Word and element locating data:
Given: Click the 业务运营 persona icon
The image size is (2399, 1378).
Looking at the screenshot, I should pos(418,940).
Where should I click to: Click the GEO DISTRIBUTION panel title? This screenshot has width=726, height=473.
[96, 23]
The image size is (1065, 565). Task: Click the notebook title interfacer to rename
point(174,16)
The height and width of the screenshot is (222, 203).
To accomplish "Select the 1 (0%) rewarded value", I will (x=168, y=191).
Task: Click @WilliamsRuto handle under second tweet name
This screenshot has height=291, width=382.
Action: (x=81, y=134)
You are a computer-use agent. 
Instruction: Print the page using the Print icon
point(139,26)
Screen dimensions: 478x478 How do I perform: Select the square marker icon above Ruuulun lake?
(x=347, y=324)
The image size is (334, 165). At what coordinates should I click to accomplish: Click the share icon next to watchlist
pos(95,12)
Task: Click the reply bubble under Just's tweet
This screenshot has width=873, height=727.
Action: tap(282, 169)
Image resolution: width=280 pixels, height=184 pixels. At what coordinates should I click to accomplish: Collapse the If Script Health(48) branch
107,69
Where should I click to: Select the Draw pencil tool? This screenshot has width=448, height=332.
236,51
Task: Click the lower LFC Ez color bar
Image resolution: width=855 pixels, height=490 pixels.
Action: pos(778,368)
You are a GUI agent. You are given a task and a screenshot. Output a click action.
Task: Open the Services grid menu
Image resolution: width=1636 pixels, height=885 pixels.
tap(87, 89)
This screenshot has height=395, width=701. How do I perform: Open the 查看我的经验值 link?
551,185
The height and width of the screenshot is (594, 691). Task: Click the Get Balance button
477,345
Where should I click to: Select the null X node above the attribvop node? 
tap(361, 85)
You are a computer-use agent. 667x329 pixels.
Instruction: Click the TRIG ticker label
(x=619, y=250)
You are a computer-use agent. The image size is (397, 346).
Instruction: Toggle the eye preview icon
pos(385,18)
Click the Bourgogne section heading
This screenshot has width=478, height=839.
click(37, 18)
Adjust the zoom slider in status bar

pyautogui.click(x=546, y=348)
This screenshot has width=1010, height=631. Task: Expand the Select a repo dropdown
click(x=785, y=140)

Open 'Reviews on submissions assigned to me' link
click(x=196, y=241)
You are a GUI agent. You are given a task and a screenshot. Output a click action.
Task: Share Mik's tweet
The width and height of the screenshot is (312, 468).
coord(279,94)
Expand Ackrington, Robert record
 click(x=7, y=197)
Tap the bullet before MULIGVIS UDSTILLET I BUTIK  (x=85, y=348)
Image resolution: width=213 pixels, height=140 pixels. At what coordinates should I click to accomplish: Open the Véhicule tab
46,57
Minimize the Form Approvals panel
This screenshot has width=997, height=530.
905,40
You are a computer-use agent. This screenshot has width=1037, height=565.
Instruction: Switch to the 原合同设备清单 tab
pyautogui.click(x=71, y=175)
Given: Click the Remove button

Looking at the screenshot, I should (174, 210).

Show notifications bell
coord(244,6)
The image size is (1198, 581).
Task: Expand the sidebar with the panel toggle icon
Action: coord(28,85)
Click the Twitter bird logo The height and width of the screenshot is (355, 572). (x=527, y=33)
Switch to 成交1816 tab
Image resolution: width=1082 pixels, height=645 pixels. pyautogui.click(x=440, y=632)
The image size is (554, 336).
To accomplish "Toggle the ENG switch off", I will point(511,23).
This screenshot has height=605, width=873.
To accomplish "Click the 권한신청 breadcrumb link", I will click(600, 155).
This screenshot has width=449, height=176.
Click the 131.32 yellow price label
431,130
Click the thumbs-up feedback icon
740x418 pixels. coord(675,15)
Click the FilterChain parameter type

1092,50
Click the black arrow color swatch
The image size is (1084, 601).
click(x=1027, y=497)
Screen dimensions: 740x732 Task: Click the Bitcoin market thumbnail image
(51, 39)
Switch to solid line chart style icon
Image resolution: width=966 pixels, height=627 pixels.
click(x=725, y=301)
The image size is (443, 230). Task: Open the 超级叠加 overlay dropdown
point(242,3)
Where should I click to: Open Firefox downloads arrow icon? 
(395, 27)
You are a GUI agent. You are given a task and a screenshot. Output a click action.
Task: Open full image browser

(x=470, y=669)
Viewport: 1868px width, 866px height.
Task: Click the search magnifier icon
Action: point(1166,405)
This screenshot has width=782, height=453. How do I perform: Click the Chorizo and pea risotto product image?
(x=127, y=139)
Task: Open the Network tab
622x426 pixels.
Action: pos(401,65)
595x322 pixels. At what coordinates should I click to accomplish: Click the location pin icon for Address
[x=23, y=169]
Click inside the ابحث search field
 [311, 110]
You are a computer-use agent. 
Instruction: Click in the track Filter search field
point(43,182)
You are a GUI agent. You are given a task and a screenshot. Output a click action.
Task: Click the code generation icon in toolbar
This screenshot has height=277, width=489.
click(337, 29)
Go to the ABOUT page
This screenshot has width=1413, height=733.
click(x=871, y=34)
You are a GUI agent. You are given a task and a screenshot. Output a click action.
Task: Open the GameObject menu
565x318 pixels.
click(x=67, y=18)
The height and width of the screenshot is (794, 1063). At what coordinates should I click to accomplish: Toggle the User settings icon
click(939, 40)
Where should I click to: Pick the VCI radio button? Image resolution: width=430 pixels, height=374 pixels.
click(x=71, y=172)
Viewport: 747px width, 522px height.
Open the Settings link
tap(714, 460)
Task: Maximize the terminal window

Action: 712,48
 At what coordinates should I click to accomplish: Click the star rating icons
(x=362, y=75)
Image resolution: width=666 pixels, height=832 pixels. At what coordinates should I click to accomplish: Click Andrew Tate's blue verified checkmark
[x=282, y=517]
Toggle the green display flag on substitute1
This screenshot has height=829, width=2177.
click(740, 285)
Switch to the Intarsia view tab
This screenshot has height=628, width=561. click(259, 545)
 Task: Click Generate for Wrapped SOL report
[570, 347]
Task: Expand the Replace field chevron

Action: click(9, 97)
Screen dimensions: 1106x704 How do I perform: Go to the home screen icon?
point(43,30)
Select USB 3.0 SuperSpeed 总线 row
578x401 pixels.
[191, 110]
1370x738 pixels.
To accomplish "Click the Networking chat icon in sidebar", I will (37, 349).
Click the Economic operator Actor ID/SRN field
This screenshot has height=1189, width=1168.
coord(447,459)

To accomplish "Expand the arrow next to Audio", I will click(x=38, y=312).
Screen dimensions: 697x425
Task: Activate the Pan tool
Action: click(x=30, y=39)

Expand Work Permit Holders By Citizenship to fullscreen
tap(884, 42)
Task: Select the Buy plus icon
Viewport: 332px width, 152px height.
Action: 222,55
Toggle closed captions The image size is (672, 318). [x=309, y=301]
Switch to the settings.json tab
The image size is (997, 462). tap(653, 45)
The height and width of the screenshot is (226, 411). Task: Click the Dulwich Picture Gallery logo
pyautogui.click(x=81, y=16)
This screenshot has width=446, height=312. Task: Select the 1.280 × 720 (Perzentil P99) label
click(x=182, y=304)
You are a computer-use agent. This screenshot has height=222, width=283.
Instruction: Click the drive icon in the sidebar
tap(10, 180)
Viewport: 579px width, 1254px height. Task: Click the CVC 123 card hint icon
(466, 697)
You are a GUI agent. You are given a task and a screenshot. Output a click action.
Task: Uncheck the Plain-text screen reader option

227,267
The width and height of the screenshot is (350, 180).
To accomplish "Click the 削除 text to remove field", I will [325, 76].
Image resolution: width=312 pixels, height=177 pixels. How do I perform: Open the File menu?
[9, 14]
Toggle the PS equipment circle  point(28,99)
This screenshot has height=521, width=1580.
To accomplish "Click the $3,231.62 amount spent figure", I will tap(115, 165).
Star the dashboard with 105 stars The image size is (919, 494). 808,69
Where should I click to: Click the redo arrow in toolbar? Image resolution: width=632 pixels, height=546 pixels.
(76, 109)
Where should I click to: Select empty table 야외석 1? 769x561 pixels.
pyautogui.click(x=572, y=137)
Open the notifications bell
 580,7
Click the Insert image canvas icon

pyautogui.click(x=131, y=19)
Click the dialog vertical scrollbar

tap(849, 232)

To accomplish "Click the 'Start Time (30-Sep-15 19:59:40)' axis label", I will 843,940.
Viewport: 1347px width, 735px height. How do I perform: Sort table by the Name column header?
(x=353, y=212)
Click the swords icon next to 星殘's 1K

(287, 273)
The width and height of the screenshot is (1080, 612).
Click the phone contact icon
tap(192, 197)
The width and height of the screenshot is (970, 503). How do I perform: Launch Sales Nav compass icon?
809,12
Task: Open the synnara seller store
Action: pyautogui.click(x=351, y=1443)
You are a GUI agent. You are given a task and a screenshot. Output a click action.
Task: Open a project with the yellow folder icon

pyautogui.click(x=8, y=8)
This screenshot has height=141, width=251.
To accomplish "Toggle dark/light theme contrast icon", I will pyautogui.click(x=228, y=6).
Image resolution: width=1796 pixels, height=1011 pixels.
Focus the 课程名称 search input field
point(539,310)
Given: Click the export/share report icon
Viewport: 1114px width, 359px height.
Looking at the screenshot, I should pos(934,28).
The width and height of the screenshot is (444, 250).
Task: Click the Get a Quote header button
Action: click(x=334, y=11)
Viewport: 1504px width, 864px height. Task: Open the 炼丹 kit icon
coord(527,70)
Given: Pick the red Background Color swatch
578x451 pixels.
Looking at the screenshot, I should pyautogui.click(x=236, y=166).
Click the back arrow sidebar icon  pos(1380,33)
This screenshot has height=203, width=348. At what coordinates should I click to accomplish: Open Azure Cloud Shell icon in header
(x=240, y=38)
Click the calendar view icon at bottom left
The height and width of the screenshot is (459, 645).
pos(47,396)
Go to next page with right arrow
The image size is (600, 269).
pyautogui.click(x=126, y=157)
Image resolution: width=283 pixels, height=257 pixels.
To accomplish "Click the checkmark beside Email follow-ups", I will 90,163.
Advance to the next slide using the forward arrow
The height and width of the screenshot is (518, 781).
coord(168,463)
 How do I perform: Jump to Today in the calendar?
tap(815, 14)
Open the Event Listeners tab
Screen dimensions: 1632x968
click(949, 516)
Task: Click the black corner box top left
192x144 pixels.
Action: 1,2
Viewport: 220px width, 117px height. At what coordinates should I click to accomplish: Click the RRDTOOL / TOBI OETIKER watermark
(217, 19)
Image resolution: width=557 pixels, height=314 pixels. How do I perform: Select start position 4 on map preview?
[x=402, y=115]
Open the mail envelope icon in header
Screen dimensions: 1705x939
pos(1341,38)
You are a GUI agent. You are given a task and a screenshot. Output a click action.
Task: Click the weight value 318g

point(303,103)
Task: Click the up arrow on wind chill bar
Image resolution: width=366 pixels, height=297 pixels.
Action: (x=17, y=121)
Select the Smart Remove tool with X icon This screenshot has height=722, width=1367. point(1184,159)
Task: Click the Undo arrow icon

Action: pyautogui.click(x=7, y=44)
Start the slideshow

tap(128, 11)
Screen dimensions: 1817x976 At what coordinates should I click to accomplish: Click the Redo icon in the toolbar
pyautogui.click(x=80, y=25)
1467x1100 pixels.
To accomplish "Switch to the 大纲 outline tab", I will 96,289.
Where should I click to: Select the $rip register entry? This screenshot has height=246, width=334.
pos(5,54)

- [SET EXERCISE]
Can you turn the rows from the first line through the line containing "Action: tap(282, 169)", inclusive, into a numbered list, leaving out any blank lines?

- [TASK SOLUTION]
1. Given: Click the 业务运营 persona icon
2. The image size is (2399, 1378).
3. Looking at the screenshot, I should pos(418,940).
4. Where should I click to: Click the GEO DISTRIBUTION panel title? This screenshot has width=726, height=473.
5. [96, 23]
6. The image size is (1065, 565). Task: Click the notebook title interfacer to rename
7. point(174,16)
8. The height and width of the screenshot is (222, 203).
9. To accomplish "Select the 1 (0%) rewarded value", I will (x=168, y=191).
10. Task: Click @WilliamsRuto handle under second tweet name
11. This screenshot has height=291, width=382.
12. Action: (x=81, y=134)
13. You are a computer-use agent. 
14. Instruction: Print the page using the Print icon
15. point(139,26)
16. Screen dimensions: 478x478 How do I perform: Select the square marker icon above Ruuulun lake?
17. (x=347, y=324)
18. The image size is (334, 165). At what coordinates should I click to accomplish: Click the share icon next to watchlist
19. pos(95,12)
20. Task: Click the reply bubble under Just's tweet
21. This screenshot has width=873, height=727.
22. Action: tap(282, 169)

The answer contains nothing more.